Thursday, May 29, 2014

Love, librarian style!

Digital Love in fact.
Librarians at the University of Alberta were tasked with creating interactive tutorials for 1st and 2nd year undergraduate students.  Their team consisted of 5 librarians and 1 instructional designer and they completed 5 modules and 17 tutorials.  They took the summer to build, the fall to pilot and the winter to revise.  The pilot focused on Education and English students in core classes

Modules were scaffolded, yet could stand alone allowing the student to start anywhere in the process.
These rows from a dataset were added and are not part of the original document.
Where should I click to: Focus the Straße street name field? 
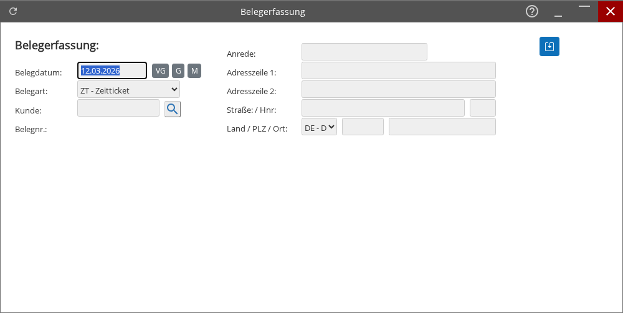point(383,108)

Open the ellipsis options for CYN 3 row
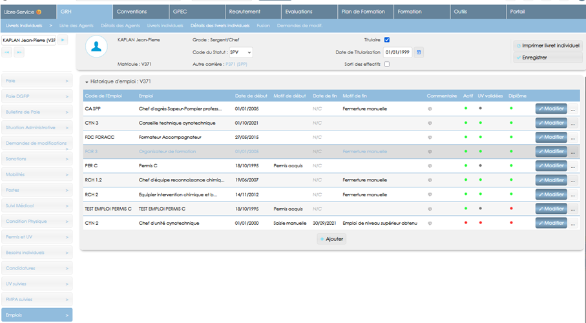point(573,123)
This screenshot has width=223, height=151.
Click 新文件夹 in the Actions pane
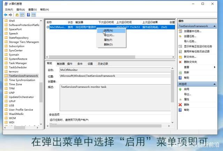coord(190,57)

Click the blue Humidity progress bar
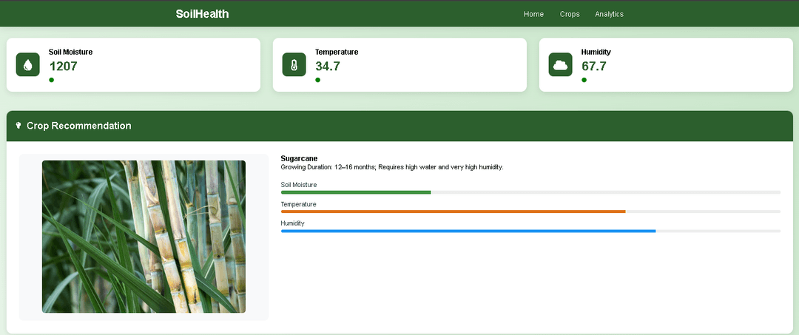468,231
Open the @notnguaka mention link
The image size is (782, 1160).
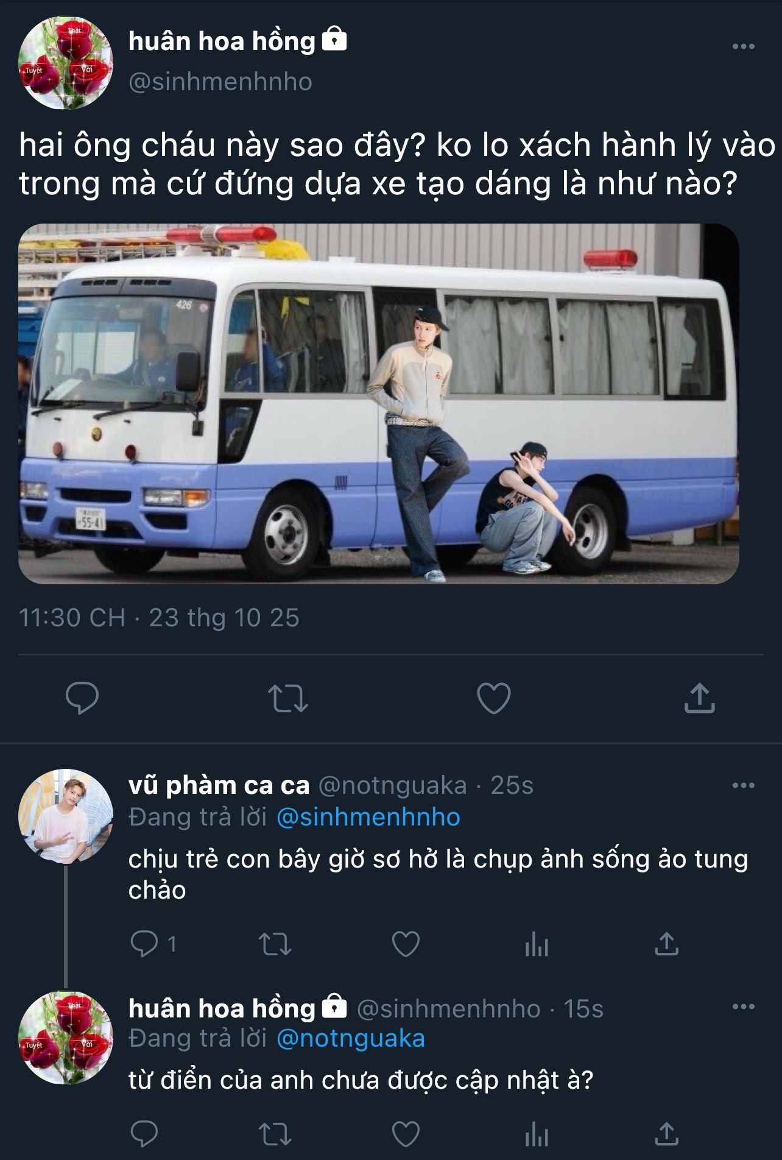pyautogui.click(x=351, y=1038)
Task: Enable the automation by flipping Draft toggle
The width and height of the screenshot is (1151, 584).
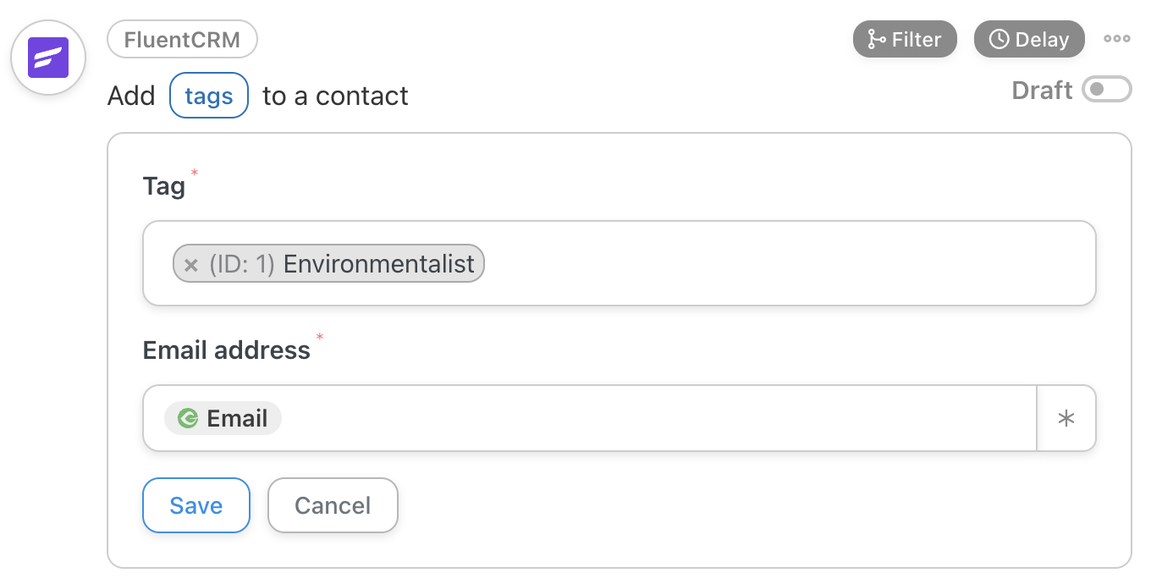Action: (1107, 91)
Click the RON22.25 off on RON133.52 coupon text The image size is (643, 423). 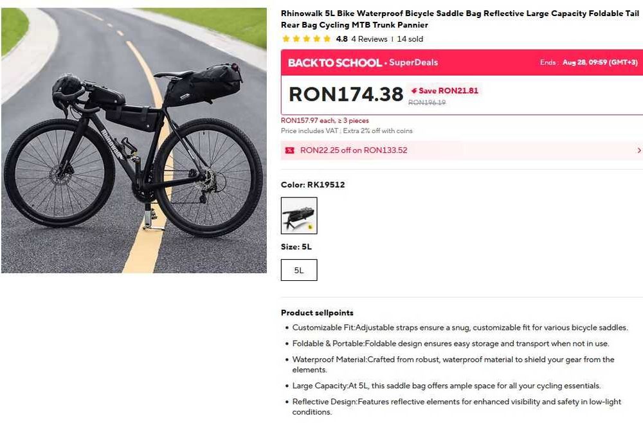pyautogui.click(x=354, y=150)
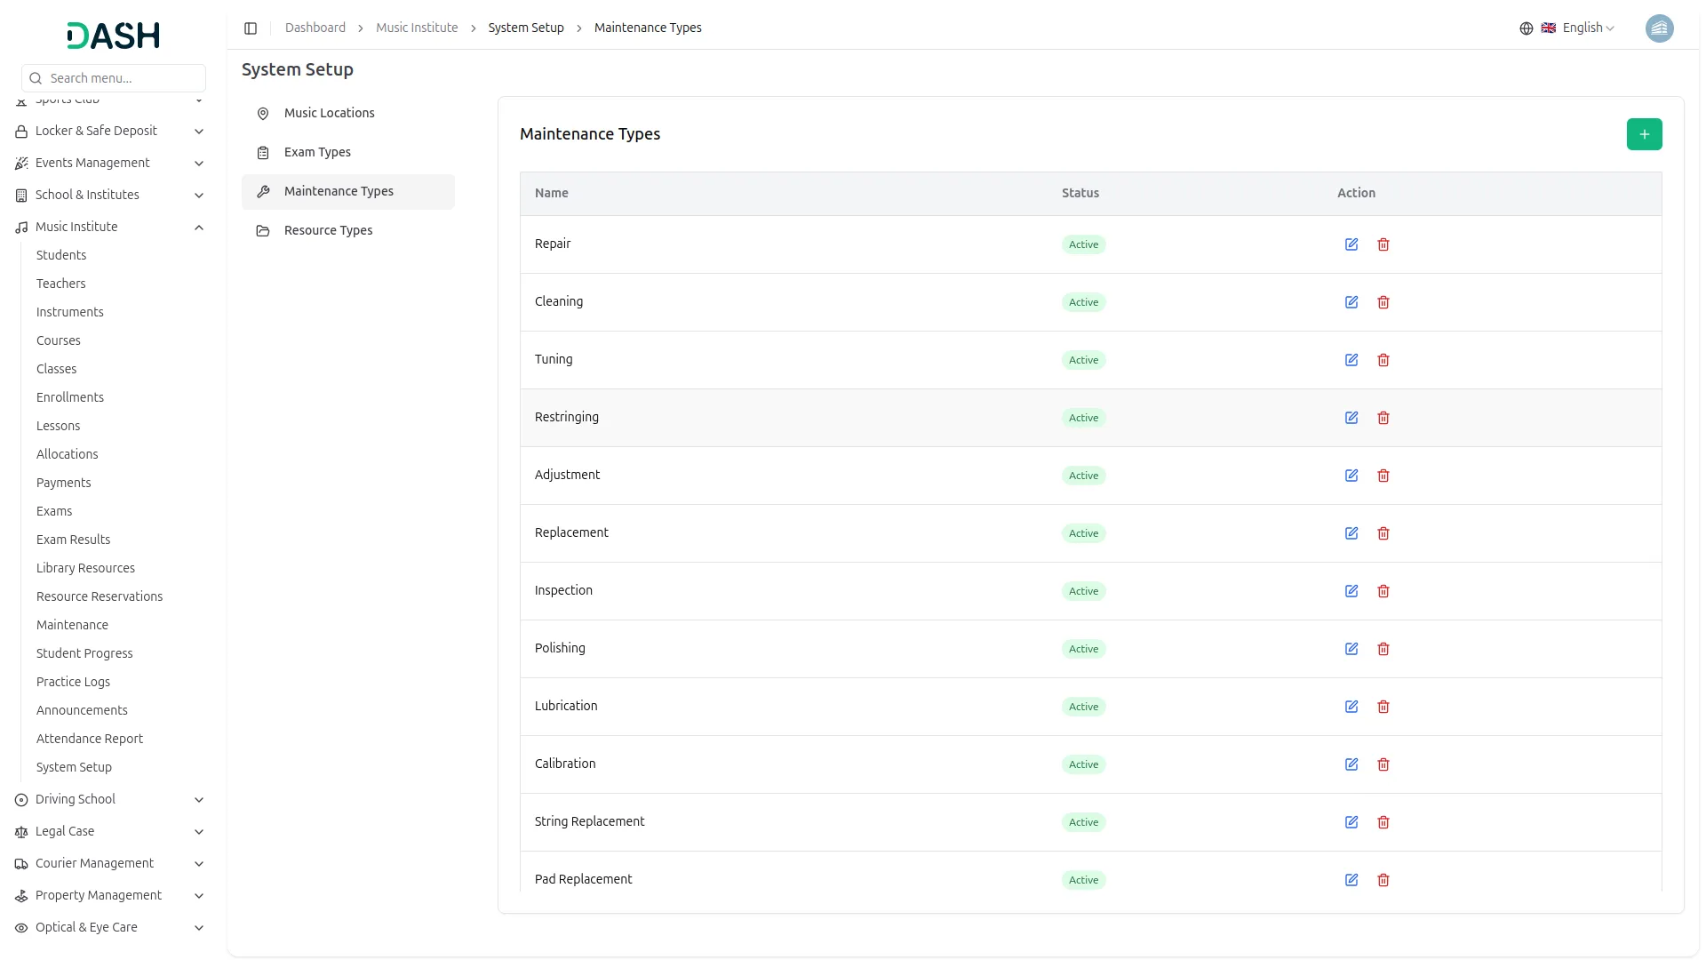This screenshot has height=960, width=1706.
Task: Open the English language dropdown
Action: (1587, 28)
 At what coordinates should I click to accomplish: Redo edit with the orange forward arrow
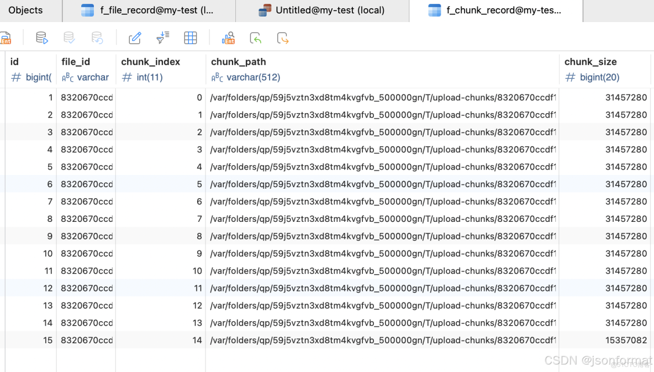pyautogui.click(x=282, y=38)
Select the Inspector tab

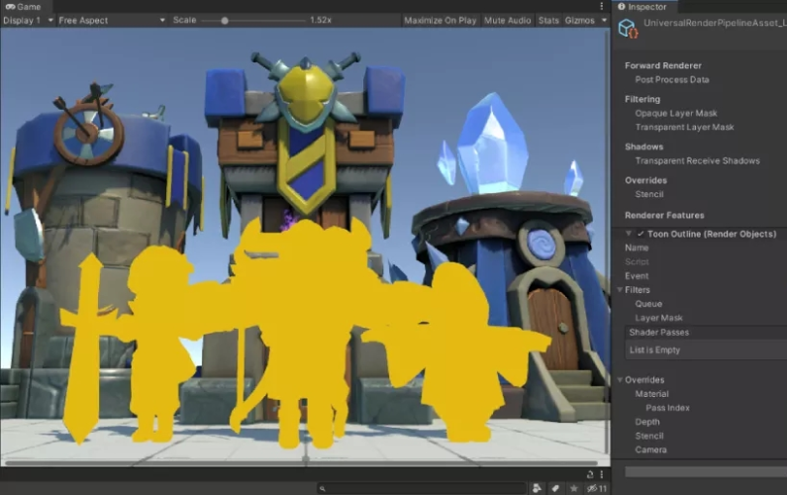click(x=642, y=7)

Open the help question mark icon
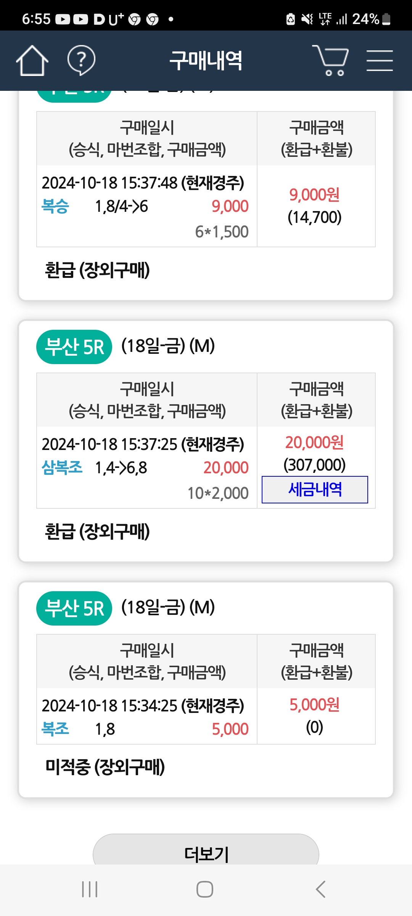point(81,60)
They wrote the script as a team utilizing Google docs, complete with a table that described objectives, outcomes, etc.  They felt that it was important to do this work as a team so that all of the tutorials would have a similar voice while also minimizing overlap.

Considerations:
  • share-ability
  • creative commons
  • simple aesthetic
  • template that would age well
  • minimal use of branding to promote sharing
Lessons Learned:
  • make use of time wisely - long meetings, share documents on a common screen
  • consistencies of video format, etc.
  • plan - time and deadlines
  • time - technical issues, will take longer than you think (hey, where have I heard this before?)
  • share - share groundwork so that no one person owns the material.  That way if someone leaves the project, someone else can pick up where they left off
  • pilot - start small
University of Alberta is willing to share all of the raw data, so that you can access the actual files and create your own files, with personalized branding.
www.library.ualberta.ca/tutorials

The files themselves include an audio transcript as well as activities to engage students (drag and drop, submit or check for understanding).  They used interdisciplinary examples so that the videos would not age quickly.  Software was Articulate Storyline.  The tutorials are amazing.  Simple design.  I am ready to copy them all right now!

* Author's Note: seeing librarians from the University of Alberta is always such a treat.  Their ideas are innovative, their approach is thorough and thoughtful and they always seems to have excellent outcomes.